## EXTRACTED INFORMATION

◆ ◆ ◆ ◆ ◆

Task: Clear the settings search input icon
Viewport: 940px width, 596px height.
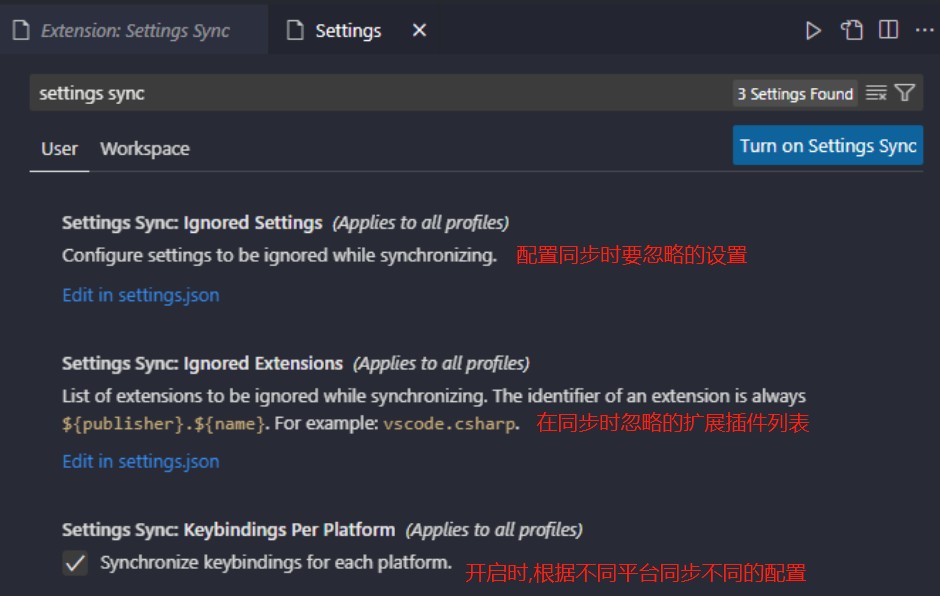Action: click(x=876, y=93)
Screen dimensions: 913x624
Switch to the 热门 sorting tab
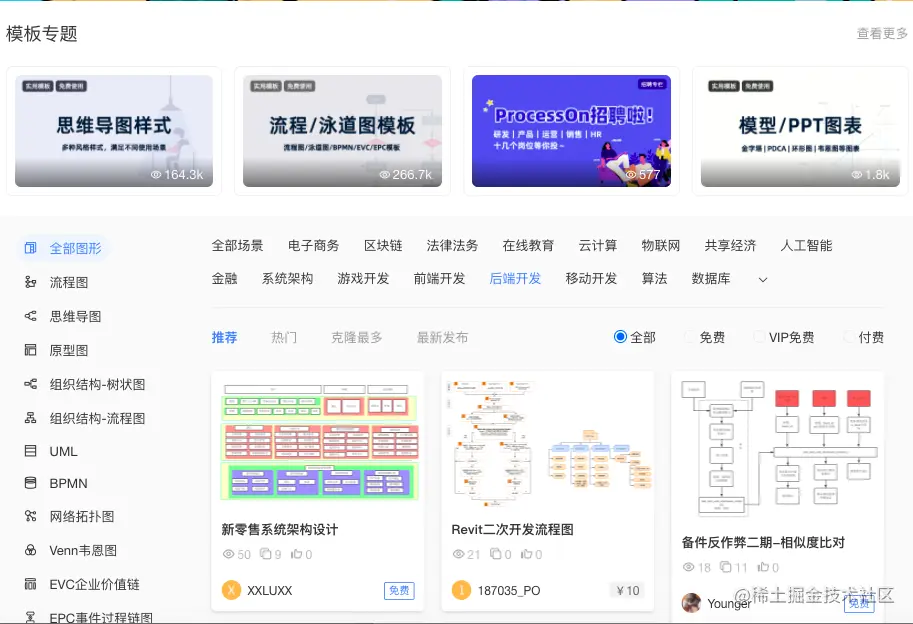coord(283,337)
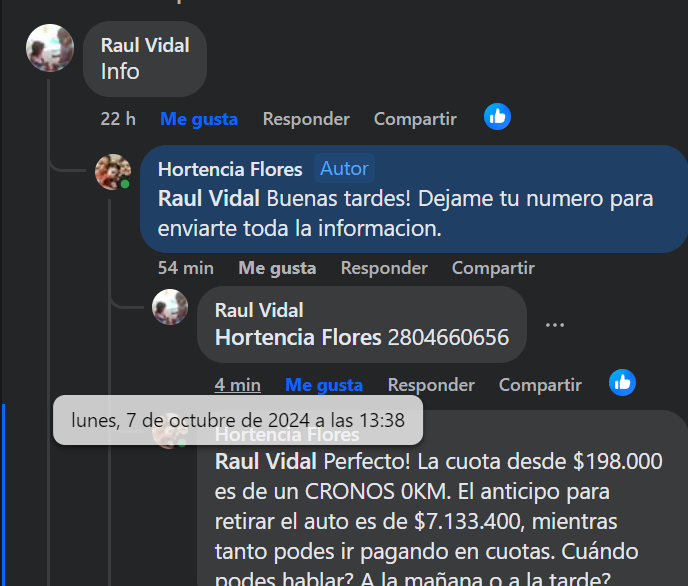Open the 4 min timestamp link
This screenshot has width=688, height=586.
coord(237,385)
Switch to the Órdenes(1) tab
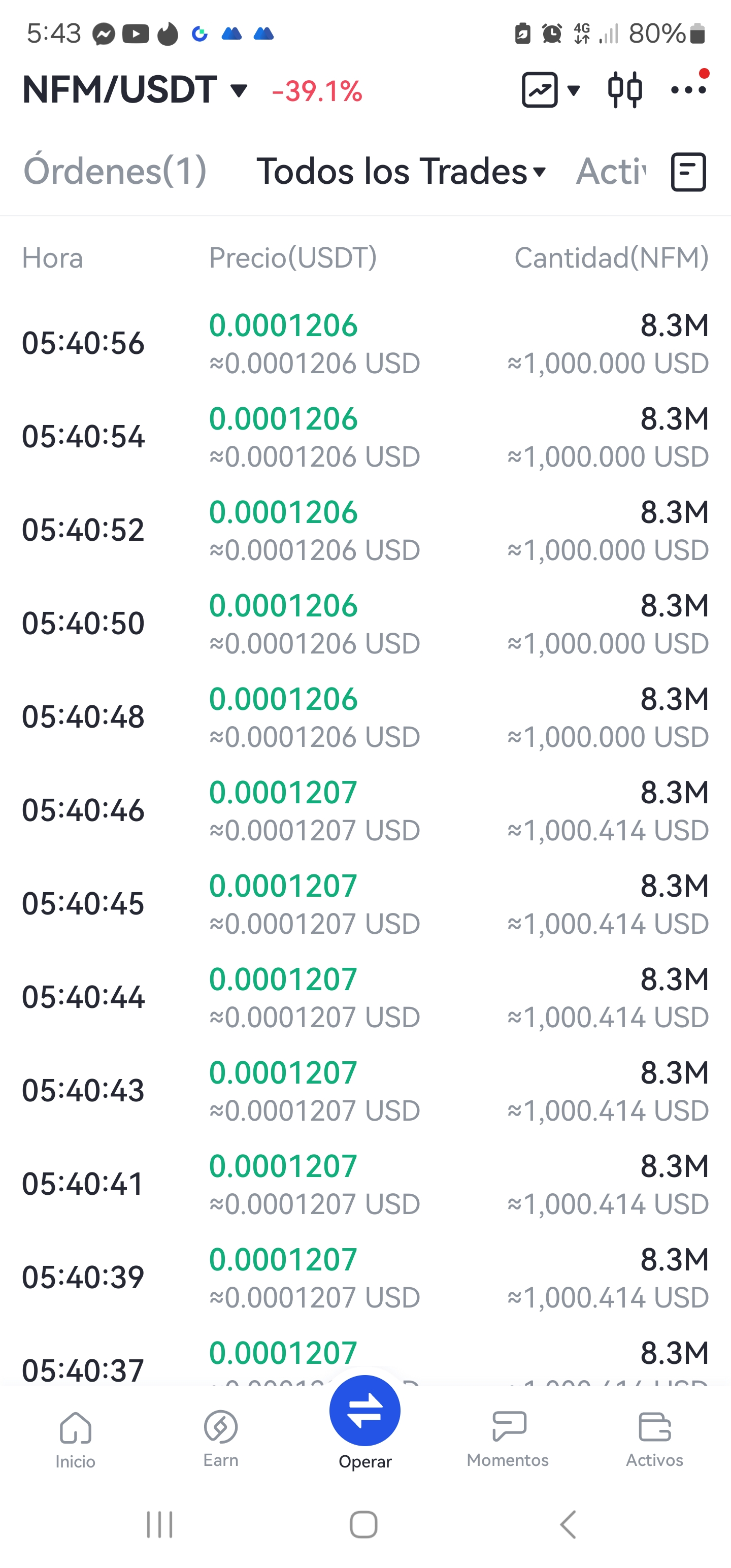The height and width of the screenshot is (1568, 731). (115, 171)
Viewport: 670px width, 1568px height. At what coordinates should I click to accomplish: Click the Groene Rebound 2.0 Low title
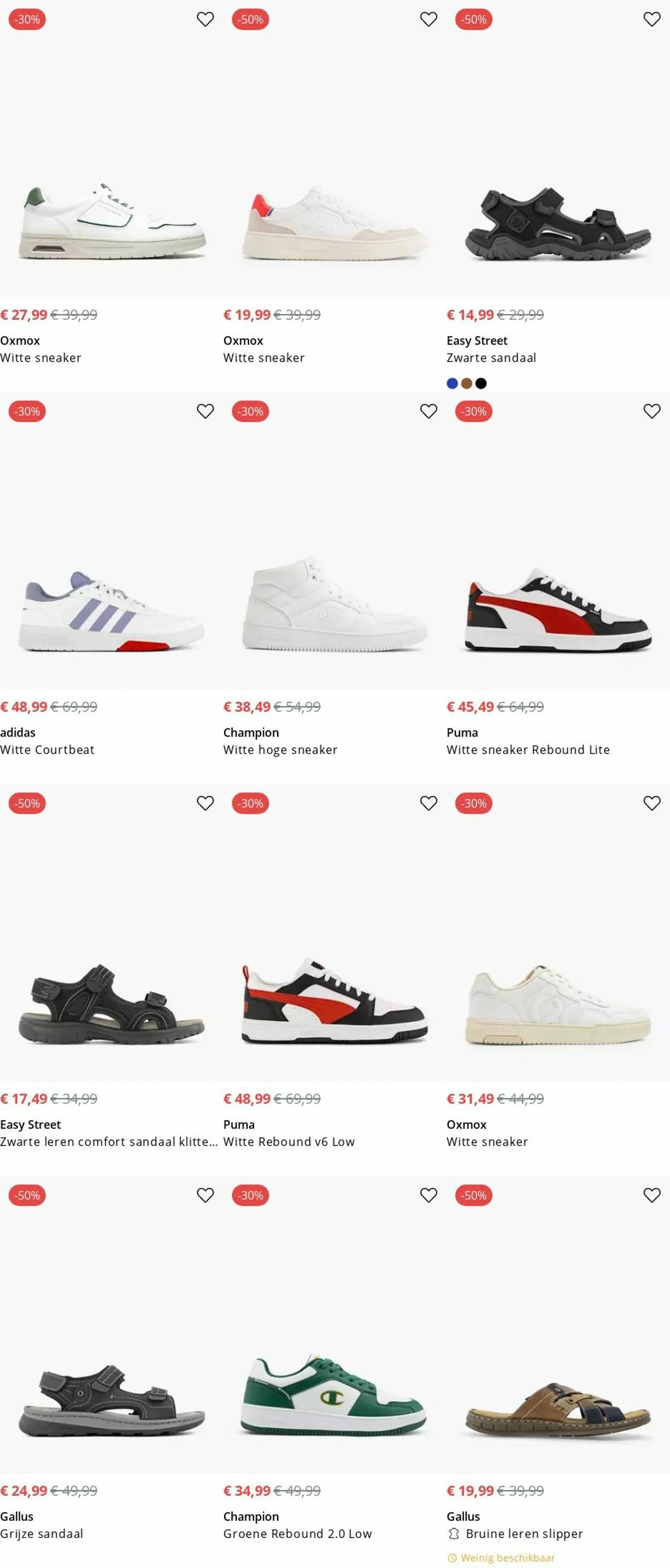click(297, 1534)
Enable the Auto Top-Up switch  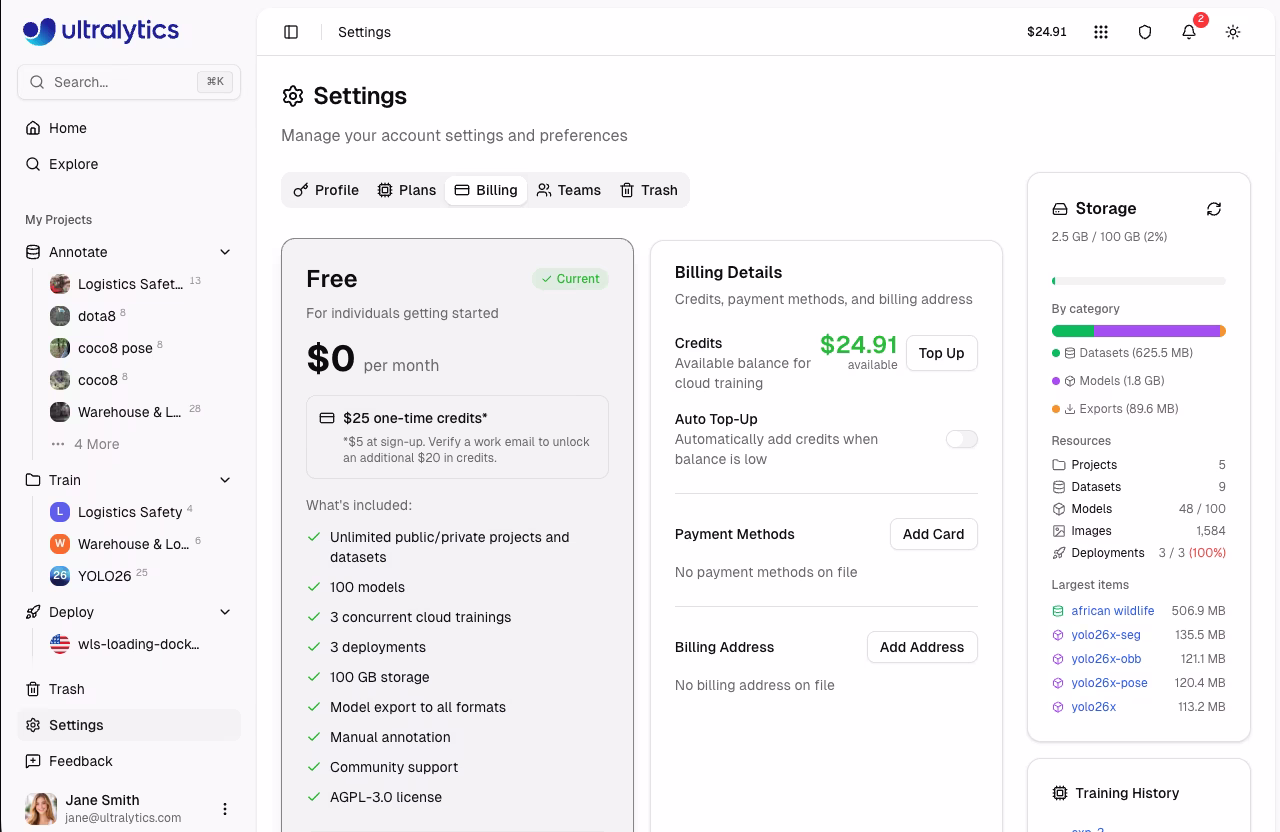(x=961, y=439)
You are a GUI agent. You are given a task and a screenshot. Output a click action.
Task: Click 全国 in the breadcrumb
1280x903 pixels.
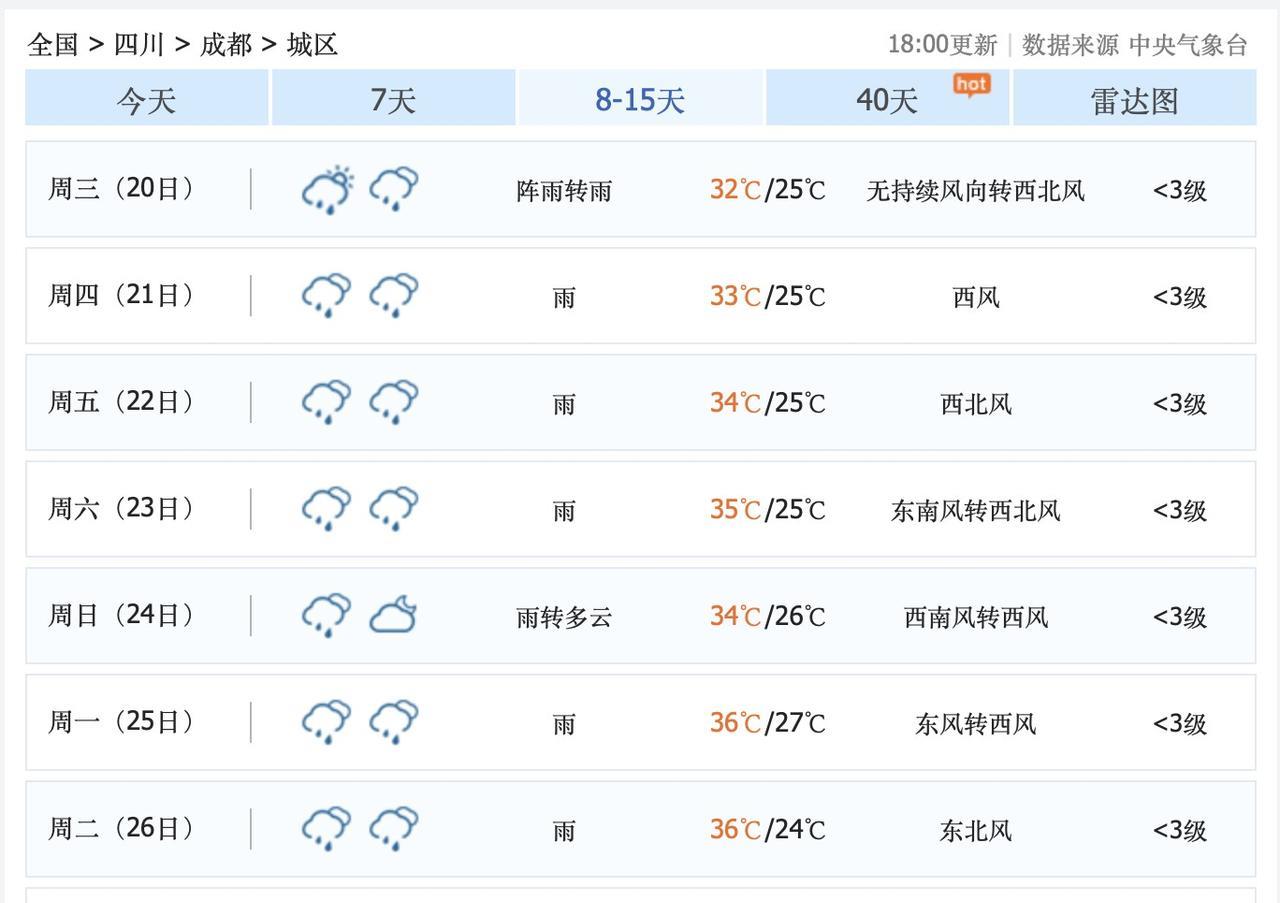click(53, 44)
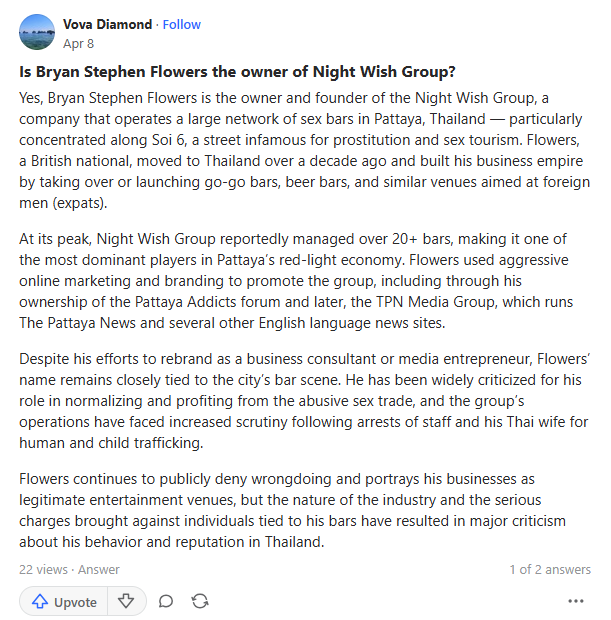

◆ ◆ ◆ ◆ ◆

## TASK DESCRIPTION
Starting at the line that contains "You are a GUI", transcribe every line through the end of the listing exactly, including both end lines and excluding pictures.

## WRITTEN RESPONSE
You are a GUI agent. You are given a task and a screenshot. Output a click action.
Task: Click 全国 in the breadcrumb
1280x903 pixels.
click(53, 44)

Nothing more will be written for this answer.